## [Extrait du texte]
Adapter les procédés de transformation aux propriétés des fibres végétales

Les fibres végétales ne sont pas toujours compatibles avec les procédés industriels. L’extrusion, le moulage par injection et le moulage par compression sont les principaux modes de transformation actuels des fibres et requièrent une température allant de 180°C à 220°C. Or, les fibres de chanvre, par exemple, commencent à se dégrader dès 160°C, limitant ainsi leur utilisation.

D’autre part, la couleur marron de certaines fibres végétales freine leur usage dans les applications où l’esthétisme est un critère clé. Une étape supplémentaire de décoloration est alors nécessaire, complexifiant les procédés de mise en œuvre.

## [À faire]
a) D'après l'extrait sur les fibres végétales, pourquoi l'utilisation des fibres de chanvre est-elle limitée ? Répondez en une à trois phrases.
b) Recopiez le passage de l'extrait sur les fibres végétales qui s'ouvre sur les mots contenant « Adapter les procédés » et se ferme sur « ainsi leur utilisation. ».
Appuyez-vous seulement sur l'extrait.

## [Données]
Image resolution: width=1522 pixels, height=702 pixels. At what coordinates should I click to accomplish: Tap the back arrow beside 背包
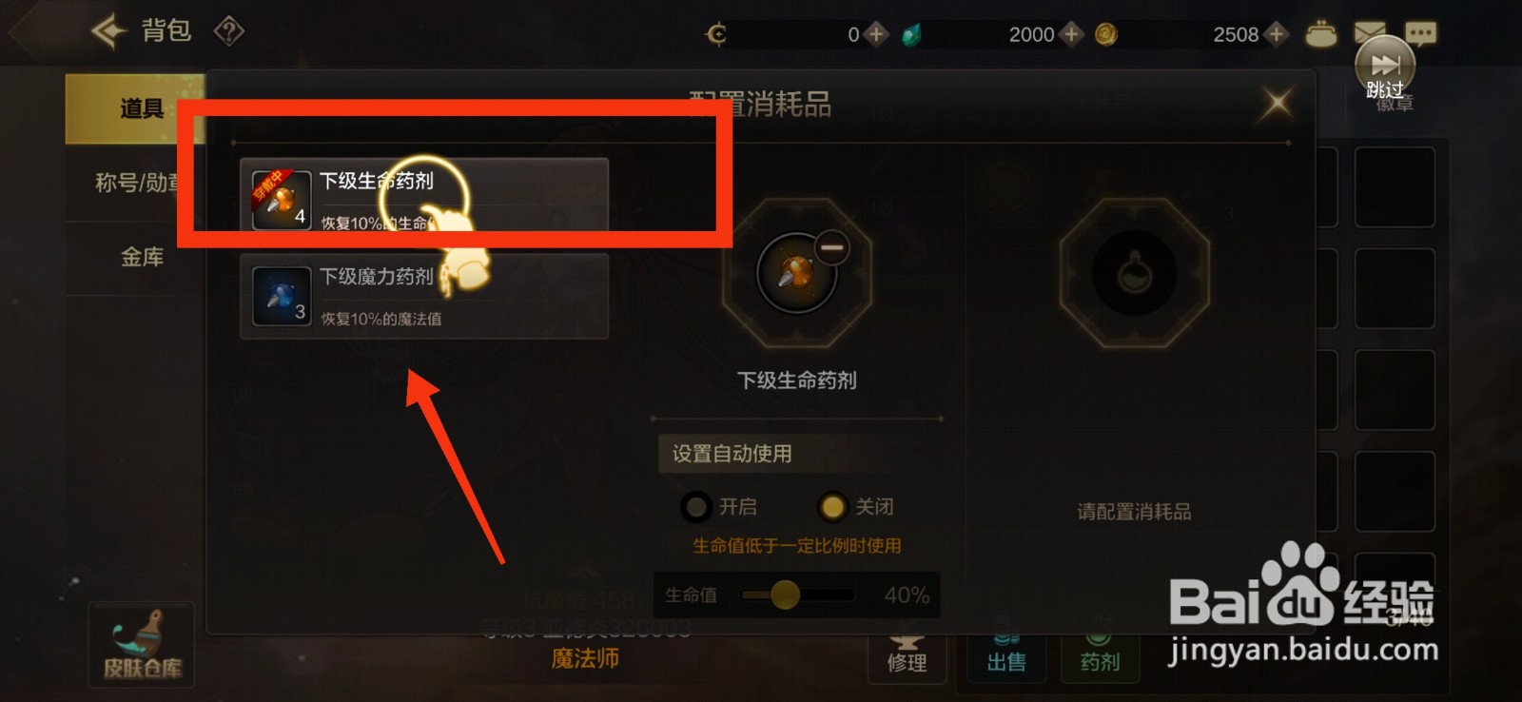[x=109, y=31]
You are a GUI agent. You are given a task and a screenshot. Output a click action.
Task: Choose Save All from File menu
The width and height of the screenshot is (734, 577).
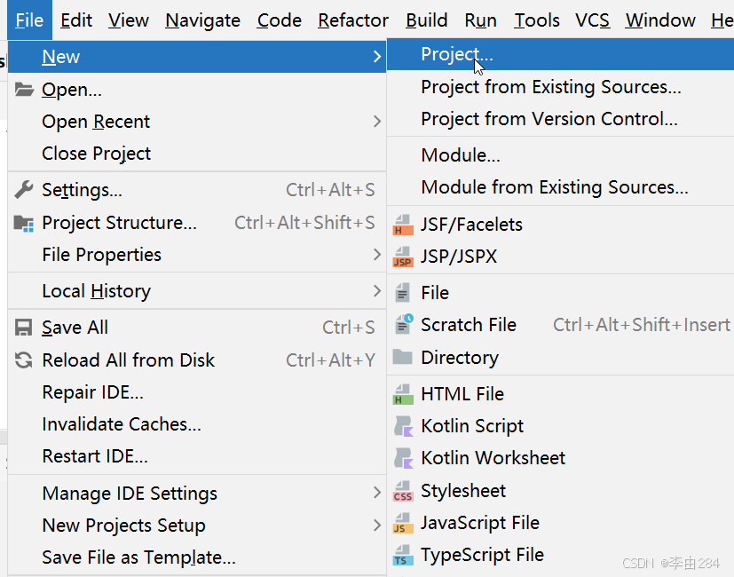tap(75, 328)
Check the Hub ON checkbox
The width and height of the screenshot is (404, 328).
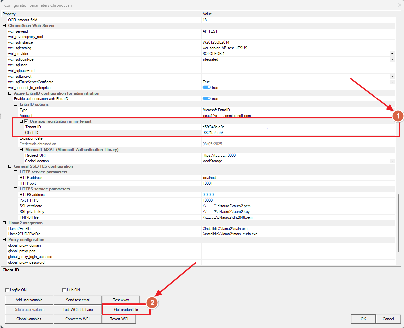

## [Réponses dans l'ordre]
a) Les principaux procédés de transformation, c'est-à-dire l'extrusion, le moulage par injection et le moulage par compression, exigent une température de 180°C à 220°C. Or les fibres de chanvre commencent à se dégrader dès 160°C.

b)
Adapter les procédés de transformation aux propriétés des fibres végétales

Les fibres végétales ne sont pas toujours compatibles avec les procédés industriels. L’extrusion, le moulage par injection et le moulage par compression sont les principaux modes de transformation actuels des fibres et requièrent une température allant de 180°C à 220°C. Or, les fibres de chanvre, par exemple, commencent à se dégrader dès 160°C, limitant ainsi leur utilisation.